Computer Systems Technology North Carolina A&T University apatooghy@ncat.edu

# Abdel-Hameed A. Badawy

Klipsch School of Electrical and Computer Engineering New Mexico State University badawy@nmsu.edu

#### Peter Jamieson

Department of Electrical and Computer Engineering Miami University jamiespa@miamioh.edu

#### **ABSTRACT**

This paper utilizes Reinforcement Learning (RL) as a means to automate the Hardware Trojan (HT) insertion process to eliminate the inherent human biases that limit the development of robust HT detection methods.
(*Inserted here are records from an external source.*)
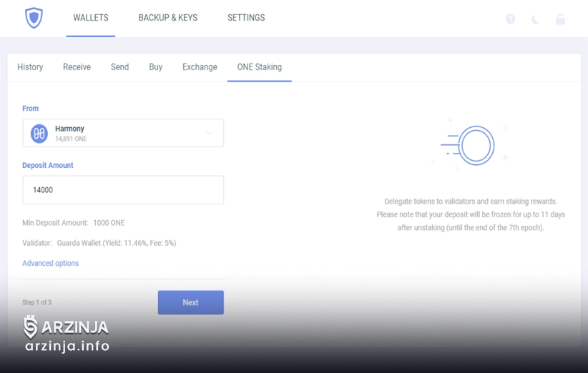Select the Send tab
588x373 pixels.
pos(119,67)
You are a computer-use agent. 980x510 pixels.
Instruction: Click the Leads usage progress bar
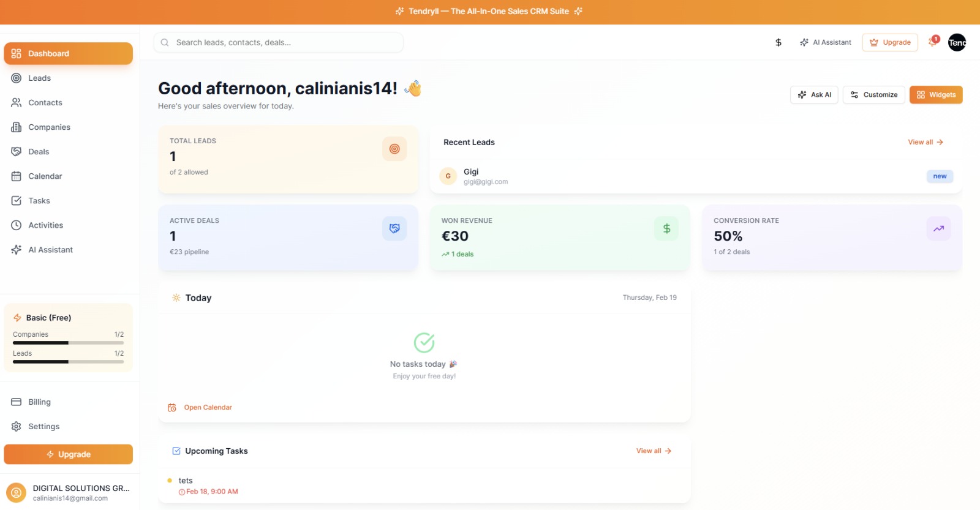(68, 362)
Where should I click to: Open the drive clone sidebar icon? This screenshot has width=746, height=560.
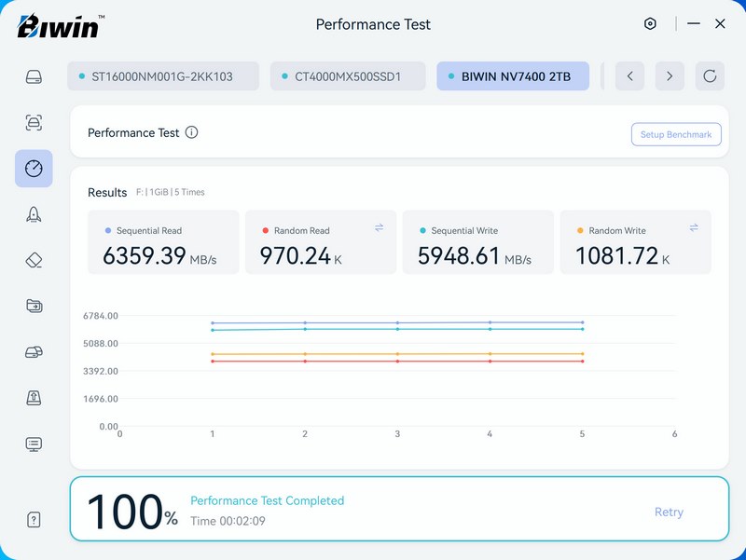click(34, 352)
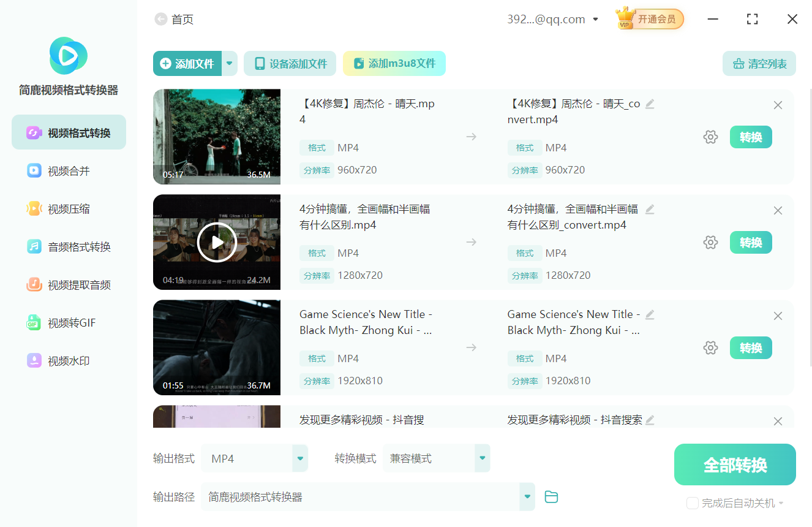Open conversion settings gear for 晴天.mp4
812x527 pixels.
click(x=710, y=137)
An RL agent explores the design space and finds circuit locations that are best for keeping inserted HTs hidden. To achieve this, a digital circuit is converted to an environment in which an RL agent inserts HTs such that the cumulative reward is maximized. Our toolset can insert combinational HTs into the ISCAS-85 benchmark suite with variations in HT size and triggering conditions. Experimental results show that the toolset achieves high input coverage rates (100% in two benchmark circuits) that confirms its effectiveness. Also, the inserted HTs have shown a minimal footprint and rare activation probability.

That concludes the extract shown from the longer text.